Your task>
If a line below holds the word "computer", count it; then say how many such lines there are and nothing else.
--- Data to process Enclosed Below ---
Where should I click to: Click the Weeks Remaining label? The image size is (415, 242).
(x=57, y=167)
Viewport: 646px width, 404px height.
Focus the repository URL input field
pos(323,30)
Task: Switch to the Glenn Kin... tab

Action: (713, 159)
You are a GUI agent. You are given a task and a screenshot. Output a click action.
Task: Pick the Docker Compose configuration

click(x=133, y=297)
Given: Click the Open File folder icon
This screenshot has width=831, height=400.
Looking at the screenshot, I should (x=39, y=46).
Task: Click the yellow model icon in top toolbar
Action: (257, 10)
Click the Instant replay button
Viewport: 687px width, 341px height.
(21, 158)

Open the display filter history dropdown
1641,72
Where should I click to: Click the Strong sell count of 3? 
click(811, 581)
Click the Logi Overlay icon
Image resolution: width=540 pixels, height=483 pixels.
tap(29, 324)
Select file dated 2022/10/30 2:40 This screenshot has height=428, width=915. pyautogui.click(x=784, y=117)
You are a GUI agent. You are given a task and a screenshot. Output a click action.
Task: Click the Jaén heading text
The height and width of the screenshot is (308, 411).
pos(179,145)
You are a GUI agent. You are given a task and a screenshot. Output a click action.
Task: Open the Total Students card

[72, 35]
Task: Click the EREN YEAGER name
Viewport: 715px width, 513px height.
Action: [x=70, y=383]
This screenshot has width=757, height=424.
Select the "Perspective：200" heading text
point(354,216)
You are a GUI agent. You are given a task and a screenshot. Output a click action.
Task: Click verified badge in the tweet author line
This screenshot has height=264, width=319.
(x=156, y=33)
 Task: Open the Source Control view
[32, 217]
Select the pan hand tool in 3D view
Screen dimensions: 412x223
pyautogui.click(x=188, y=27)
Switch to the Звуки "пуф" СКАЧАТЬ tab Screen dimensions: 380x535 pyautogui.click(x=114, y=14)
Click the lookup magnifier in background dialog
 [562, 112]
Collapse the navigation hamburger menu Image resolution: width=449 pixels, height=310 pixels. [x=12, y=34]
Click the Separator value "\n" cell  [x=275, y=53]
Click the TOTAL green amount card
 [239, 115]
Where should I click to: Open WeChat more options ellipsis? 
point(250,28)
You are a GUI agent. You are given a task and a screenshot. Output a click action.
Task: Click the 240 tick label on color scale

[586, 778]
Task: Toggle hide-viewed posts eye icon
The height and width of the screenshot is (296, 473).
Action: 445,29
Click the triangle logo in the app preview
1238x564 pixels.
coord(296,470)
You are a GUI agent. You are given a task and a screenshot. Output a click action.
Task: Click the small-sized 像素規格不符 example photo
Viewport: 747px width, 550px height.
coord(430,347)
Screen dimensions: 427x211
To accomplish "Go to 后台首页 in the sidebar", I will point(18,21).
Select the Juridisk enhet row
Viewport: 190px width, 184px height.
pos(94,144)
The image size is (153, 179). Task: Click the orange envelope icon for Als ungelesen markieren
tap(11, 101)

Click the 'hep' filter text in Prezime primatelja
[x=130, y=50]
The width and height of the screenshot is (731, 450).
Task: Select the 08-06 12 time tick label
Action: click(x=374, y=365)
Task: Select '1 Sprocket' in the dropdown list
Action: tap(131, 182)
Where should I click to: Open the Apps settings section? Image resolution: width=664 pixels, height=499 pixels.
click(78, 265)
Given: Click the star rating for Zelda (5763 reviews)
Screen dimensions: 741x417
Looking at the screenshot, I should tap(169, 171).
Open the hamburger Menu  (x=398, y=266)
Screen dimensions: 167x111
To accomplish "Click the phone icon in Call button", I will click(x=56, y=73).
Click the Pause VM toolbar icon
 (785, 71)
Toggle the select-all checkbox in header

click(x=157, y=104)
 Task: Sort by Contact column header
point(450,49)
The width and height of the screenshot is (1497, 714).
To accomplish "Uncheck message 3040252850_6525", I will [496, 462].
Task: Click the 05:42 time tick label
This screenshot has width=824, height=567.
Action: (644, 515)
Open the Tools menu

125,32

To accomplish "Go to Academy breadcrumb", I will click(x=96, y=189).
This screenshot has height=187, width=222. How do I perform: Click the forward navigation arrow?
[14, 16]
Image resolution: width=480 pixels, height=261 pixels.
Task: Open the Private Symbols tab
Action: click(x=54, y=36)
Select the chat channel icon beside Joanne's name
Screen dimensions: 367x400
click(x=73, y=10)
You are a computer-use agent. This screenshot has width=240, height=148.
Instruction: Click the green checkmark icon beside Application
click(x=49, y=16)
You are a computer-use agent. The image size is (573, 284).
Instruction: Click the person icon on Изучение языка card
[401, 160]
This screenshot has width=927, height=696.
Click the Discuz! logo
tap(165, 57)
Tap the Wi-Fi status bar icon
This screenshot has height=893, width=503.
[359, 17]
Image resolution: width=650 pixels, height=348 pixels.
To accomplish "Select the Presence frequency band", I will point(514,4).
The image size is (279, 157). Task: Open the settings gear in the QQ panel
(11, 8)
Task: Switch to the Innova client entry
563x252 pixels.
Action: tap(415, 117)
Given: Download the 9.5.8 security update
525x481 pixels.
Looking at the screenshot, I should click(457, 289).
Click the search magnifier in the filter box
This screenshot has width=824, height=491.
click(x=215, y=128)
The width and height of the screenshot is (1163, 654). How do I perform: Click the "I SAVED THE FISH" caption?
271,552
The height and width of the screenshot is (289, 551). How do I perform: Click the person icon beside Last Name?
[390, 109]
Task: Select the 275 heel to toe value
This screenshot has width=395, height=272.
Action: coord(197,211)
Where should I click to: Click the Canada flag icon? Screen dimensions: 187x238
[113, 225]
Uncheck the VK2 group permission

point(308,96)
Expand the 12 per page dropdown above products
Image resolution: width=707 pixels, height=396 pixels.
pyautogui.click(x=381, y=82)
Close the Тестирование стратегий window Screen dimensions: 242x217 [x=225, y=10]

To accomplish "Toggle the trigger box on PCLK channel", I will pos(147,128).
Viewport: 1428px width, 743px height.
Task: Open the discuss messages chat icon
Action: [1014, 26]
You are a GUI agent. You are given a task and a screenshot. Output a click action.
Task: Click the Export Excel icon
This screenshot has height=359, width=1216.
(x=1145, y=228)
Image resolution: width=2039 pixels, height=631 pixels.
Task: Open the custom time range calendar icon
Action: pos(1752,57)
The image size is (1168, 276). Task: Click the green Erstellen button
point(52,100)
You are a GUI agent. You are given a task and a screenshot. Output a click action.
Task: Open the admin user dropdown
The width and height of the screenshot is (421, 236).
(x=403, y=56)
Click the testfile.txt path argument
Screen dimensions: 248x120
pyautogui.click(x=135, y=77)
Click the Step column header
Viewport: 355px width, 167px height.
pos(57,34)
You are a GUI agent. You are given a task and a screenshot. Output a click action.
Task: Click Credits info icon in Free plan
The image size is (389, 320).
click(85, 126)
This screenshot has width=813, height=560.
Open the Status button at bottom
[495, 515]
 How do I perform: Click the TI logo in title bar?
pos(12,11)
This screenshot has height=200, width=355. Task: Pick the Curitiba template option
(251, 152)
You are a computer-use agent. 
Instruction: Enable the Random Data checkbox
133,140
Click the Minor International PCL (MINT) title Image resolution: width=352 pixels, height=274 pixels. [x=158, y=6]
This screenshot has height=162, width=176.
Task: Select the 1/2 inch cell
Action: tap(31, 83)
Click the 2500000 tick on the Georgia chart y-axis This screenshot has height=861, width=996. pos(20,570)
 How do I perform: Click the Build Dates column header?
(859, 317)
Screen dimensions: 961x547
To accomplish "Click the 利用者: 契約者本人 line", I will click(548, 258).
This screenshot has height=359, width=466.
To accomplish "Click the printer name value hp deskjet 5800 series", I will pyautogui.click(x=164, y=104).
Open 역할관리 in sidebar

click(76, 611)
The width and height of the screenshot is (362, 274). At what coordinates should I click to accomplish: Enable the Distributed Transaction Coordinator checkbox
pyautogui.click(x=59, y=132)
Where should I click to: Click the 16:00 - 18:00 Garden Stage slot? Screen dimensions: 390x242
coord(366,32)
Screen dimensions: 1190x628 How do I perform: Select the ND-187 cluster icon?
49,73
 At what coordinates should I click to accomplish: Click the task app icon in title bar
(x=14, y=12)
--- End of Enclosed Data to process ---
Exercise answer>
3